Don’t blame vaccine queue jumpers
The system needs to be fixed, and fast, or the next stage of the rollout will descend into chaos
SA has joined more than 90 nations that have started to dispense coronavirus vaccines. That’s something to celebrate.
Thanks to some fancy footwork and barely any sleep, SA Medical Research Council president Prof Glenda Gray and health minister Zweli Mkhize this month rescued the government’s vaccine rollout with a swift pivot to the Johnson & Johnson jab after plans to launch with AstraZeneca’s shot were torpedoed at the eleventh hour by bad news about its efficacy.
With great relief, last Wednesday shots began going into the arms of health-care workers at public hospitals around SA. This was the start of phase 1 of the vaccine strategy, targeting 1.25-million health-care workers.
It has become obvious that health-care workers who have signed up on the government’s electronic vaccine data system have not been getting clear instructions about when and where they will be vaccinated, nor are they being told how vaccination sites are prioritising recipients.

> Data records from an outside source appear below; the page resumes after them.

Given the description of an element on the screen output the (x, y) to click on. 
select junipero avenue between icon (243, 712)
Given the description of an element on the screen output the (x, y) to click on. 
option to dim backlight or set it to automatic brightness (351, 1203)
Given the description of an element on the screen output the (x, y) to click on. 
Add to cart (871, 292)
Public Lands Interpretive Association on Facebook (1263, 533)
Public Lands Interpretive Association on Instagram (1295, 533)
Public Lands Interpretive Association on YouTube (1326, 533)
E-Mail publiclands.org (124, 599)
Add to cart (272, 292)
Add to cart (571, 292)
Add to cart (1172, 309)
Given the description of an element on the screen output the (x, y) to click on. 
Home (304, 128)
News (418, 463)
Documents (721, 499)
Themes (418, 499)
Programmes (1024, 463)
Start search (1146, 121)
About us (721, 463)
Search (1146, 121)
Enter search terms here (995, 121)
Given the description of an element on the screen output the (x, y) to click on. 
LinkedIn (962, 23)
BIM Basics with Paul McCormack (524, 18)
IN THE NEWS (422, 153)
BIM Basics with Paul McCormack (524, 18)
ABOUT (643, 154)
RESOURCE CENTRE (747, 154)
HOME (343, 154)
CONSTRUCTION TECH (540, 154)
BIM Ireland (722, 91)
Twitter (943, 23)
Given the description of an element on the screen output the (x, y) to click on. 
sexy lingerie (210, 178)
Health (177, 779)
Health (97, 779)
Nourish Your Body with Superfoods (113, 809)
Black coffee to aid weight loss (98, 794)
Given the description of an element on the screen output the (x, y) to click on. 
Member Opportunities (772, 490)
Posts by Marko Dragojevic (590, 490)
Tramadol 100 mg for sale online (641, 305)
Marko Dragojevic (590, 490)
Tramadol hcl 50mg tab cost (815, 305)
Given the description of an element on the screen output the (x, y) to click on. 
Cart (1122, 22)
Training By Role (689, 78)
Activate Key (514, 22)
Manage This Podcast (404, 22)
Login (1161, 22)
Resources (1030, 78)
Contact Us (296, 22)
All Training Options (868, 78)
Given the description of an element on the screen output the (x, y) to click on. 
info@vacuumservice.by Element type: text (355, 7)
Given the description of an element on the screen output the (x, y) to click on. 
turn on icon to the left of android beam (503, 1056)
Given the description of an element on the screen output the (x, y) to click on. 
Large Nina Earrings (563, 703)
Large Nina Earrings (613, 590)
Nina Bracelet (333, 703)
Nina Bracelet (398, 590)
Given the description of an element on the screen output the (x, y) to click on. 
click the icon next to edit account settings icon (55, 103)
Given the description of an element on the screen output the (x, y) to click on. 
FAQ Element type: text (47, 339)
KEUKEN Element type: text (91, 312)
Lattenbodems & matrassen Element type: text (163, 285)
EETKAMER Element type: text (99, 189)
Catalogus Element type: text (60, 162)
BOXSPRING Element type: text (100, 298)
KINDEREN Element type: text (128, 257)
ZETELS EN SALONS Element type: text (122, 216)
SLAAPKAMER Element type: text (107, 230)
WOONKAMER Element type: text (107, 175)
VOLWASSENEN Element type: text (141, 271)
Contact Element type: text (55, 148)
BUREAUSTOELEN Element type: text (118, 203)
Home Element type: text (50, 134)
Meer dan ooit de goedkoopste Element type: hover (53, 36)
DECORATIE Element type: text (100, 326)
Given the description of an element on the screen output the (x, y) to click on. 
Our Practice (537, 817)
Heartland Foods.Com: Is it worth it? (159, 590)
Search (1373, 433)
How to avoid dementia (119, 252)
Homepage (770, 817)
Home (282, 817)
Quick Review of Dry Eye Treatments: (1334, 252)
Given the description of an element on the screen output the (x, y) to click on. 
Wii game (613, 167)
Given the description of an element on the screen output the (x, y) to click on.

Some private sector employees figured out they could game the system by claiming they worked at a public hospital designated as a vaccination site, and bump themselves up the queue. And so Pretoria’s Steve Biko Academic Hospital was overwhelmed at the weekend by hundreds of doctors queuing for jabs.
It’s easy to castigate health-care workers for diddling the system. But after almost a year of dealing with the pandemic, and seeing their peers sicken and die, health-care workers are desperate for better protection. Their faith in the vaccine is clearly not matched by faith in the government’s capacity to deliver the jab.
There’s an important lesson here for the state: it’s not health-care workers who are to blame, but the system.
That needs to be fixed, and fast, or the next stage of the vaccine rollout — which targets 16-million people — will descend into chaos.